La inteligencia artificial tiene un gran potencial para la medicina en general; sin embargo, la capacidad de rastrear y aprender los cambios diminutos que ocurren en el cuerpo humano cada segundo durante la vida del paciente y en un gran número de pacientes permite el desarrollo de un nuevo campo de la medicina: la medicina de la longevidad.
Imaginemos que todos los datos de todas las personas que llevan algún tipo de “reloj inteligente” pudiesen ser analizados de forma anónima por parte de un sistema de Inteligencia Artificial. Añadámosle el acceso a los expedientes sanitarios incluída la medicación que toma y a otras bases de datos (quizás secuenciaciones genéticas u otro tipo de análisis). El análisis que hiciese un sistema de AI con todos esos datos “en vivo” y a lo largo del tiempo, permitiría según los promotores del a “medicina de la longevidad” obtener una mejora importante en la calidad de vida y en la duración de esa misma misma vida.
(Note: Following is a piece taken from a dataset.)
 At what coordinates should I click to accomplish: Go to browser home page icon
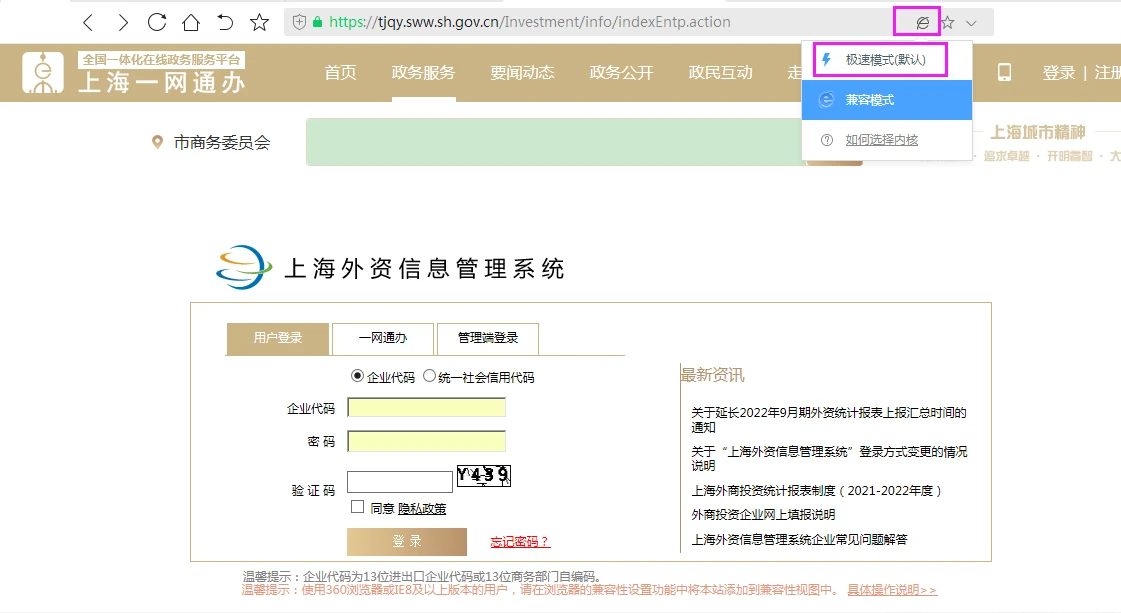(191, 22)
Por supuesto que aparecen problemas de tipo ético. El sistema debería ser inteligente aunque parcialmente ciego ya que debería tratar los datos sin que pudiera seleccionar personas concretas más allá de hasta dónde éstas hubieran autorizado. Además, si se alimenta de los datos de mucha gente, los beneficios que generase deberían beneficiar a quienes los hubiesen cedido.
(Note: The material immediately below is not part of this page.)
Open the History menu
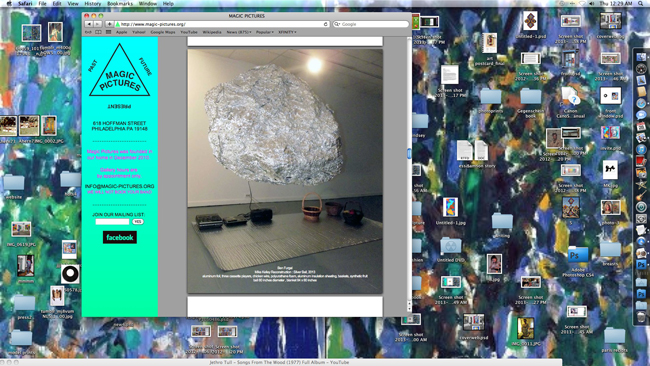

Alguien puede pensar que esta nueva medicina hará que se necesiten menos residencias. Y lo más seguro es que sea así desde el punto de vista porcentual. Pero, con un aumento tan grande de personas mayores, aunque el porcentaje de quienes necesiten residencia baje, esa disminución se verá compensada por el crecimiento total de personas mayores. Además, las propias residencias pueden convertirse en lugares donde se generen cantidades ingentes de datos útiles para la medicina de la longevidad.
En Estados Unidos el 1% de los más ricos viven 15 años más de media que los considerados pobres. Lo que no sabemos es si esos años se viven con tanta calidad de vida como la que tuvieron en sus
últimos 15 años de vida los más pobres. A ver si la inteligencia artificial nos ayuda a dar más años a la vida de todos (incluyendo a los pobres) y más vida a los años de todos, todos.